Looking at the different groups, the kidney function was contrary to the achieved target (the worse the kidney function, the higher the target). Thus, it is possible to record that the high beta-lactam concentration was most likely induced by impaired renal function, as described before [9]. Moreover, patients who achieved the highest target were older and had a significantly higher APACHE II score on the first day of evaluation, which is one of the best predictor for the outcome of ICU patients [51]. In summary, the patients allocated to group 3 were thus older and sicker. This is already an indication that the higher mortality in patients allocated to group 3 was caused by confounders and not by the antibiotic therapy. This issue is therefore interesting, as the higher mortality in patients with target attainment of 100% fT > 4xMIC had already been described but never clearly explained [24, 25].

To further explore this question, a logistic regression analysis with the in-hospital mortality as dependent variable was performed. Logistic regression of all patients showed that APACHE II and SOFA score, bilirubin and AST, norepinephrine > 1.0 mg/h, and estimated mortality were relevant confounders on in-hospital mortality. On the contrary, patients’ kidney function, the focus of the infection, and the variable “group” were no confounder on the mortality. Furthermore, the infection site itself had no influence on mortality or laboratory parameters in the analysis of variance.

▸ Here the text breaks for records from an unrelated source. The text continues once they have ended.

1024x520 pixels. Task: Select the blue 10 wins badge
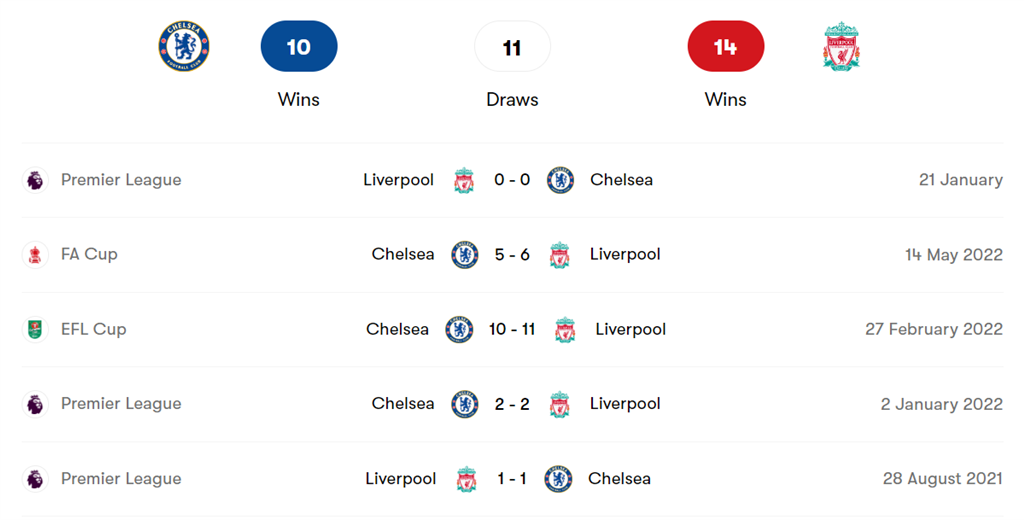click(299, 46)
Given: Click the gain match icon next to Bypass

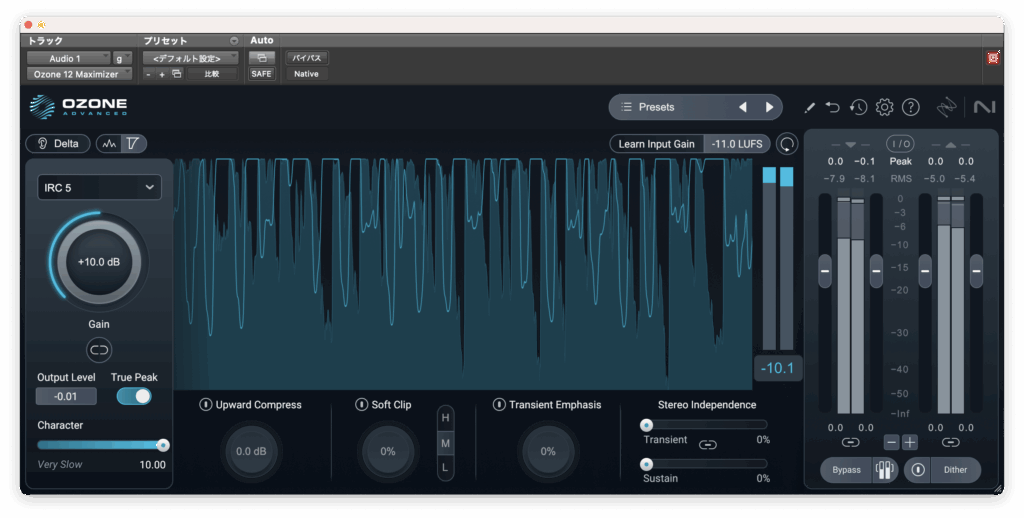Looking at the screenshot, I should coord(884,470).
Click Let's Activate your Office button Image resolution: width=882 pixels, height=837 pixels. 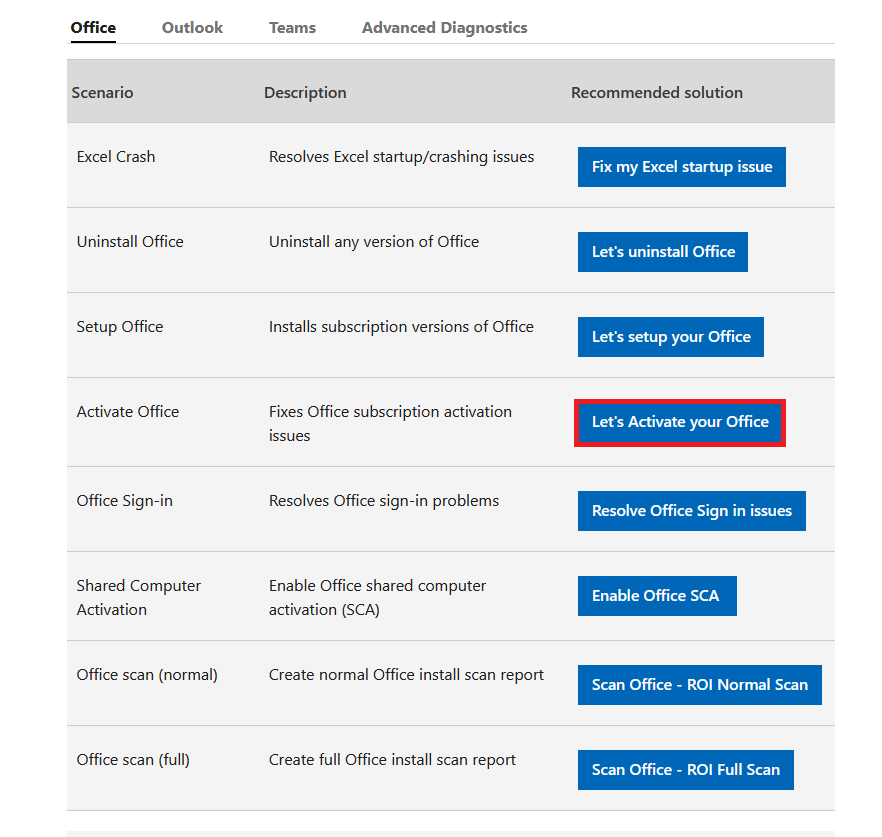click(680, 422)
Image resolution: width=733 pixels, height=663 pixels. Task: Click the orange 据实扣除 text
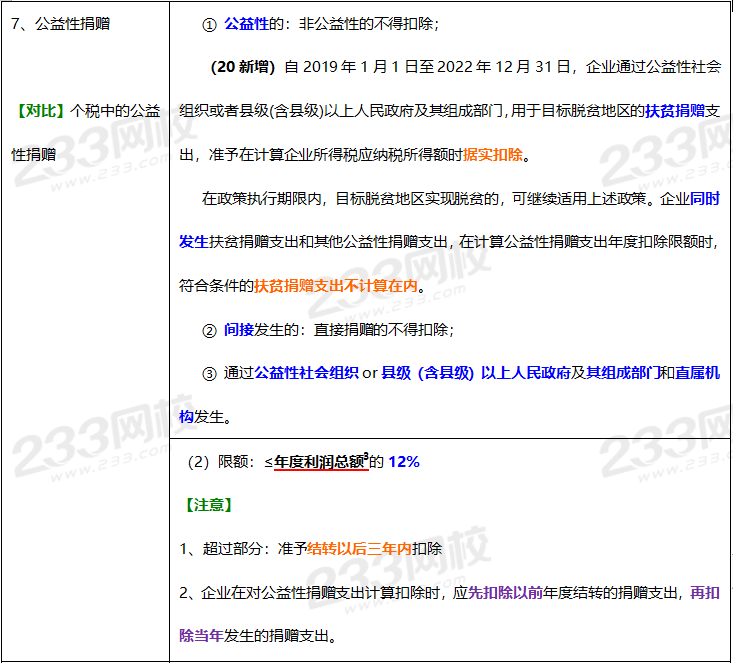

However, these results must be interpreted with caution in view of the partly small number of patients.

Nevertheless, the question remains open, why the observed mortality in patients allocated to groups 1 and 2 was significantly lower than the estimated mortality, whereas no difference can be seen in patients allocated to group 3. Furthermore, the question why the observed mortality of patients allocated to group 2 was ultimately less than half as high compared to group 1 (8.3% versus 17.6%) with identical estimated mortality rates (49% and 48%) cannot be answered with our study results. Hypothetically, this difference was caused by reaching the target 100% fT > MIC < 4xMIC. To prove this hypothesis, a study with a larger number of patients seems reasonable.

Our study has several limitations. It is possible that eligible patients were eliminated because the causal pathogen was not detected in microbiological testing. In contrast, it is remarkable that 55 patients were enough to show a superiority in CRP decline when the target 100% fT > MIC was attained. Furthermore, we used the MIC supported by the EUCAST and not the real MIC of the detected pathogen. This is in line with our clinical standard. However, MICs determined by the microbiology laboratory might be superior to the EUCAST data. Moreover, the dose recommendation refers to critically ill patients with pathogen detection that is susceptible to beta-lactams. A transfer to other antibiotic classes is not possible. Furthermore, the observation period of 3 days after achieving the steady state might be too short to establish a relationship to the factor “in-hospital mortality”. The exact threshold at which the in-hospital mortality started to increase in patients allocated to group 3 most likely due to confounding effects can also not be answered by our results and requires further studies in the future. Last, data evaluation was in a retrospective setting. Therefore, while this study was a hypotheses-forming one, it did not provide conclusive evidence for the optimal target.

Conclusions

Forming an outcome group is an innovative approach to find an appropriate target for infection resolution and better outcome in patients treated with beta-lactam antibiotics. Our results suggest that the target 100% fT > MIC is eligible to reach infection resolution in the critically ill.

However, achieving the target 100% fT > 4xMIC was associated with higher mortality probably due to confounding effects like higher APACHE II score and higher age. Furthermore, there was no benefit such as better infection resolution compared to patients, who achieved the target 100% fT > MIC < 4xMIC.

Finally, we recommend 100% fT > MIC < 4xMIC as the optimal beta-lactam target for the critically ill.